Union General Benjamin Butler, bought the property the VAMC sits on for $50,000 in 1870 and promptly sold it to the US government to be used to build the "Southern Branch" of the National Home system--after VA's had been opened at Wood Wisconsin, Togus Maine, and Miles City Montana.
He later ran for and was elected Governor of Massachusetts. General (Butler) was nicknamed "Spoons" by many southerners who claimed he confiscated their silverware as he and Gen. Sherman fought all through the civil war battles in the South. He was one of the first members on a Board of twelve Governors created to run the National Home System. The first hospital building was very close to the site of our current Hospice Building #114. The cornerstone found during excavation now resides in the Casemate Museum at Ft. Monroe as do two brass cannon, which were located in the field adjacent to the National Chaplain Headquarters (former Treasury Building & later Chief of Staff Quarters Building #33). The Chesapeake Female College operated on this campus from 1854 until the beginning of the Civil War when it was shut down and the property used to tether hot air balloons used by the Confederates to spy on troop movements at nearby Ft. Monroe and Ft. Wool. The first VA Director was a Chaplain who had been former Headmaster of the Chesapeake Female College. The Monitor and Merrimack fought off the shores of the VA Hospital over near the historic homes on the banks of Chesapeake Boulevard.

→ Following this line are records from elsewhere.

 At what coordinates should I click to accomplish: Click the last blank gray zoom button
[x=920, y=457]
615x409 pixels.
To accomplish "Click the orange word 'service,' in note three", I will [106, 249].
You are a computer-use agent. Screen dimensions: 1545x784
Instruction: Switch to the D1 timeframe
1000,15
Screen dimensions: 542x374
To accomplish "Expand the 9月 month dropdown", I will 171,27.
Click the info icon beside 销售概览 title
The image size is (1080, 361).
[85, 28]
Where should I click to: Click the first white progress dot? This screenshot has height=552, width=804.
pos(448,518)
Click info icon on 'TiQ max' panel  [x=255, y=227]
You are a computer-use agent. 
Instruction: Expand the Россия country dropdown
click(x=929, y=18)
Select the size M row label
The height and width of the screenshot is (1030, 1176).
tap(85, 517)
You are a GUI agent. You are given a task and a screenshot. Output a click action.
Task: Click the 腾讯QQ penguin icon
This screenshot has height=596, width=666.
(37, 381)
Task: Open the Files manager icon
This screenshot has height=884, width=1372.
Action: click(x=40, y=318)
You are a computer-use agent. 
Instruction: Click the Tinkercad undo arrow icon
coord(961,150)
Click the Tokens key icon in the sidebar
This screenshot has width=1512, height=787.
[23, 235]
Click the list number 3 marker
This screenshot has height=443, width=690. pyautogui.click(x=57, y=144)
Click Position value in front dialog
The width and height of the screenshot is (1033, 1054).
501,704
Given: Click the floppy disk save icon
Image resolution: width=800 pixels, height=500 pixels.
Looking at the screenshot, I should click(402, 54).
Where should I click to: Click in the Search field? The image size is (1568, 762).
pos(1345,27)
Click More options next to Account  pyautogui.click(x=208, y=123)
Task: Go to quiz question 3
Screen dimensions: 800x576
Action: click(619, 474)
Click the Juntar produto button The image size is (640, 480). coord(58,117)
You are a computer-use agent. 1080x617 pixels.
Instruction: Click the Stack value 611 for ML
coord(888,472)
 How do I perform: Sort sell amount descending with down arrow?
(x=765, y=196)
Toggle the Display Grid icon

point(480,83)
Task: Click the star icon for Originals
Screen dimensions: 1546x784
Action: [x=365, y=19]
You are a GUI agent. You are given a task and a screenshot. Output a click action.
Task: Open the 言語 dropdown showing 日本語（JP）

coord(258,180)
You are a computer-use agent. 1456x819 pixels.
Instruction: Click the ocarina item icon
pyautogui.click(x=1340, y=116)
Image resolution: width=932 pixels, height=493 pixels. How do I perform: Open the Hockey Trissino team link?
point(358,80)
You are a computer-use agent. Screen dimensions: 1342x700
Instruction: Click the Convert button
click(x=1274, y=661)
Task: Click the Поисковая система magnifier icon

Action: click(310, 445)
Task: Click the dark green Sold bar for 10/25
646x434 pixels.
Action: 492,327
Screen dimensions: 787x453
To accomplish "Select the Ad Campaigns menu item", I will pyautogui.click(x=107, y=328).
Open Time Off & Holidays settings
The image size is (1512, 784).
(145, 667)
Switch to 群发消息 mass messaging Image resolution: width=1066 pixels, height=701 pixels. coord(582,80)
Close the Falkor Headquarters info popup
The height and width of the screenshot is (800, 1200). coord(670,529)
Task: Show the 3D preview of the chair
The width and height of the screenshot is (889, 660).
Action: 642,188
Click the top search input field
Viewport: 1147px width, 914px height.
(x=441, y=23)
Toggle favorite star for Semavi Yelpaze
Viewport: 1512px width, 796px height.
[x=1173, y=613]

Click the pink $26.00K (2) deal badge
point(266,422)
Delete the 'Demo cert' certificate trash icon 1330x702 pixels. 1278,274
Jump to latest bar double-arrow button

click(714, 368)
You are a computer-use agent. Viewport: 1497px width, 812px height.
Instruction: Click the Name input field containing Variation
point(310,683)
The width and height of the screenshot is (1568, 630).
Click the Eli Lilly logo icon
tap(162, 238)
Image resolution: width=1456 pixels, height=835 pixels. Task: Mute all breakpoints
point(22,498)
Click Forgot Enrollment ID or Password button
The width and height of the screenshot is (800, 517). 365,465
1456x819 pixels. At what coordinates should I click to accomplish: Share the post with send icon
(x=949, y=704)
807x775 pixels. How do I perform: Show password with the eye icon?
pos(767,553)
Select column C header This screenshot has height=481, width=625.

In 1973, the Hampton VA Medical Center was instrumental in the founding of the third medical school in Virginia, Eastern Virginia Medical School. The Department of Veterans Affairs provided significant start up grant funding and the first Dean came from the Department of Academic Affairs in VA Central Office in Washington, D.C. to help the fledgling medical school to become operational. EVMS is unique in that it does not own a hospital in which to conduct its teaching but rather utilizes the campuses of several different affiliate hospitals and medical centers to provide training for its residents.
EVMS is funded by federal, state, and private funds. Hampton VA Medical Center provides training to 45 funded residency slots each year (approximately 112 different individuals rotate through this resident training) experience--most coming through the VA 2-3 different times during their four-year residency experience. In addition to the VA, the other major affiliates in the EVMS program which provide medical student clerkships and residency training are: Sentara Norfolk General Hospital, Sentara Leigh Memorial Hospital, Bon Secours DePaul Medical Center, Children's Hospital of the Kings's Daughters, Sentara Bayside Hospital, Bon Secours Maryview Medical Center, and Naval Regional Medical Center in Portsmouth.
Facts and Trivia
Hampton VA Medical Center has been operating on this site for 135 years--it was purchased in October 1871 and began operations in January 1872.
The Medical Center has 477 operating beds and draws from an eligible catchment area of 160,477 veterans in Virginia and North Carolina.
Hampton VAMC treats approximately 3000 inpatients and over 218,000 outpatient visits each year. There are nearly 25,000 unique individuals enrolled with a primary care provider at this facility.
The center employees approximately 1100 FTEE and has an annual budget of $138,000,000.
This 85-acre site is listed on the National Historical Registry which has catalogued its protected architecturally unique buildings.